[STORY] Git History Indexing with Blob Deduplication and Branch Metadata

**Part of**: #274

**Note**: Story content truncated due to GitHub issue size limit. See file for full details.

# Story: Git History Indexing with Blob Deduplication and Branch Metadata

## Story Description

**As a** AI coding agent
**I want to** index a repository's git history with storage deduplication and branch awareness
**So that** I can search across historical code cost-effectively while preserving branch context

**Conversation Context:**
- User specified need for semantic search across git history to find removed code
- Emphasized storage efficiency via git blob deduplication (92%+ savings achieved)
- Required to handle 40K+ commit repositories efficiently
- Analysis of Evolution repo (1,135 branches, 89K commits) showed single-branch indexing covers 91.6% of commits
- Default to current branch only, opt-in for all branches to avoid 85% storage increase

---

## ⚠️ CRITICAL IMPLEMENTATION INSTRUCTION

**STOP AFTER COMPLETION:** When asked to "start implementing" the Temporal Epic, implement ONLY Story 1 (this story) and then STOP. Do not proceed to Story 2 or subsequent stories without explicit approval.

**Implementation Checkpoint Workflow:**
1. Implement Story 1 completely (TDD workflow with all tests passing)
2. Run code review and manual testing
3. Commit changes
4. **STOP and wait for user review/approval**
5. Only proceed to Story 2 after user explicitly approves

**Rationale:** This is the foundational story establishing temporal indexing architecture.
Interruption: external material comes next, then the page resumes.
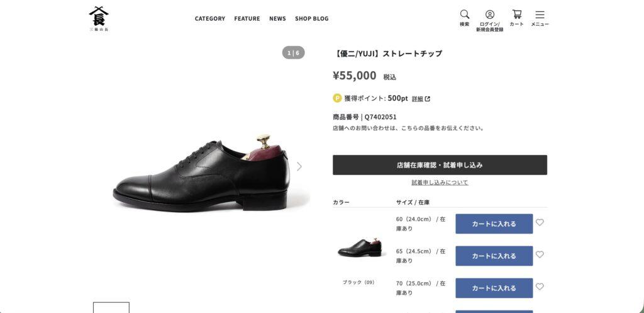
Task: Toggle the wishlist heart for size 65
Action: (540, 254)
User must review and validate the implementation approach before building dependent features on top of it.

## Acceptance Criteria

### Core Functionality (Both Modes)
- [ ] Running `cidx index --index-commits` indexes current branch only (default behavior)
- [ ] Running `cidx index --index-commits --all-branches` indexes all branches
- [ ] Creates SQLite database at `.code-indexer/index/temporal/commits.db` with commit graph
- [ ] Creates `commit_branches` table tracking which branches each commit appears in
- [ ] Builds blob registry at `.code-indexer/index/temporal/blob_registry.db` (SQLite) mapping blob_hash → point_ids
- [ ] Reuses existing vectors for blobs already in HEAD (deduplication)
- [ ] Only embeds new blobs not present in current HEAD
- [ ] Stores temporal metadata including branch information in `.code-indexer/index/temporal/temporal_meta.json`

### Daemon Mode Functionality
- [ ] Temporal indexing works when `daemon.enabled: true` in config
- [ ] CLI automatically delegates to daemon via `_index_via_daemon(index_commits=True)`
- [ ] Daemon's `exposed_index_blocking()` handles temporal indexing via TemporalIndexer
- [ ] Progress callbacks stream from daemon to CLI in real-time
- [ ] Cache invalidated before temporal indexing starts (daemon mode)
- [ ] Graceful fallback to standalone mode if daemon unavailable
- [ ] All flags (`--all-branches`, `--max-commits`, `--since-date`) passed through delegation

### User Experience
- [ ] Shows progress during indexing: "Indexing commits: 500/5000 (10%) [development branch]"
- [ ] Displays cost warning before indexing all branches: "⚠️ Indexing 715 branches will use ~514MB storage and cost ~$4.74"
- [ ] Requires user confirmation (y/N) for --all-branches in large repos (>50 branches)
- [ ] Shows final statistics: branches indexed, commits per branch, deduplication ratio

### Performance
- [ ] Achieves >92% storage savings through blob deduplication
- [ ] Handles large repositories (40K+ commits, 1000+ branches) without running out of memory
- [ ] Single-branch indexing is fast (similar to current indexing performance)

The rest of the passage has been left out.